少なくともロッティではなかった、と思う。一瞬だったので見間違いだった可能性もあるけれど。
そう、見間違い――一度そこに思い至るとどんどんそんな気がしてきた。だって暗いから。もしかしたら椅子を見間違えたのかも。
マリーは静かに深呼吸をし、今度はそうっと顔を出した。
やっぱり人はいた。ロッティではなくて、背格好からして多分男の子。マリーが目を瞑っても、ぱちぱちと瞬きしてみてもその姿は全く消える気配がなかった。幻でもないみたい。
ランタンにぼんやり照らし出された瞳はきらきら輝いていた。年はマリーと同じくらいか。黒い髪は短く、そこそこ整った顔立ちをしているものの全然知らない横顔だ。
――どこの子かしら。
それにここまでどうやって。
マリーの部屋は三階。掃き出し窓が唯一の出入口であるこのバルコニーに外階段はついていない。室内を通らずに来ようとすると壁をよじ登るか飛んでくるくらいしか方法がないのだけれど。

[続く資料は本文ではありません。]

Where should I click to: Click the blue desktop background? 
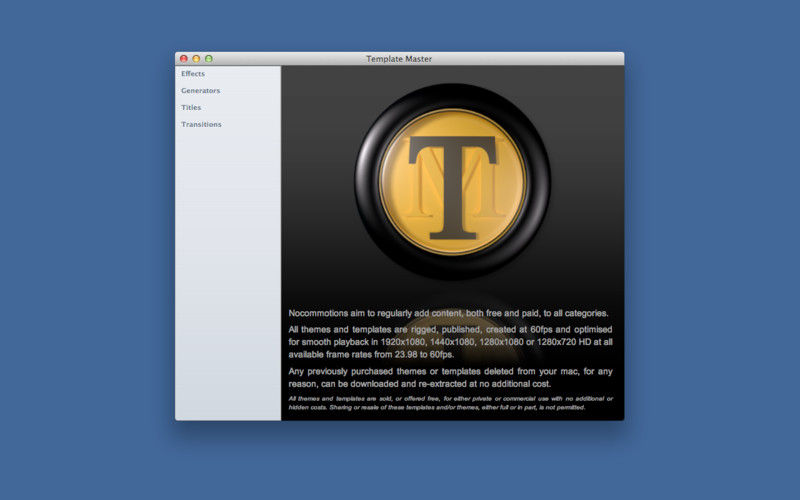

思案に耽っていたマリーは、おかげで彼の手が何度も卓上に伸ばされていたことに気づくのが遅れた。
「あっ、だめー!」
腕に飛びつくと少年をテーブルから引き剥がした。彼とテーブルの間に割りこみ両手を大きく広げたが時すでに遅し、皿はすっかり空である。
「ああああ全部食べてしまったの!?」
「あ?」
「それよ、ビスケット!」
少年の右手を指さす。マリーの視線を辿った少年は掴んでいた最後の一枚をなんの
「なんだ、おまえも欲しかったのか?」
「精霊に用意したのよ!」
「うん、オレサマのものだぞ。リティが約束した。ここにあれば食べていい」
「勝手に決めないでちょうだい。これはわたくしが用意したのだから、わたくしに黙って食べてはだめなの!」
「おまえ、リティの子だろう。見ればわかるぞ、リティに似ている。お日さま色の髪もおんなじだ」
「さっきから何を言っているの?」
マリーは背筋をまっすぐ伸ばし、右手を自身の胸に当てた。
「わたくしはマリーよ。お母さまのことを言っているならセシーリアだからシシィだわ。お父さまはお母さまをシシィと呼ぶもの。あなた間違っているのではなくて?」
「リティはリティだぞ。おまえリティを知らないのか。ニンゲンなのに」
少年が目を丸くした。その信じられないようなものを見る目つきにマリーはますます眉根を寄せた。みんな知っていて当たり前みたいな言い方をされても困る。この街にどれだけの人が住んでいると思っているのか。
「そんなのどうでもいいの!」
マリーは少年に詰め寄った。
「ビスケットを返して。あれは風の精霊に用意したの。春風を吹かせてもらわなくちゃ困るのよ」
「はるかぜ?」
「わたくし、早く春になってほしいの。春風が吹くと春が来るでしょう? だから今すぐ風の精霊を連れてくるか、あなたが風を吹かせてちょうだい」
どうせできっこない。半分は諦め気分で、それでも一言言わないと気が済まなかった。
少年は腕組みをしてマリーの言葉に耳を傾けていたが、
「そうか、わかった」
顔色ひとつ変えずに答えた。ふたりの間に沈黙が降り、マリーはゆっくりと小首を傾げた。何がわかったって?
「春の風は花の風。簡単簡単。まあ見てろ」
少年の口角がにやりと持ち上がる。少し吊り上がった瑠璃の瞳は楽しげに揺れ、あたりをきょろきょろ見回した。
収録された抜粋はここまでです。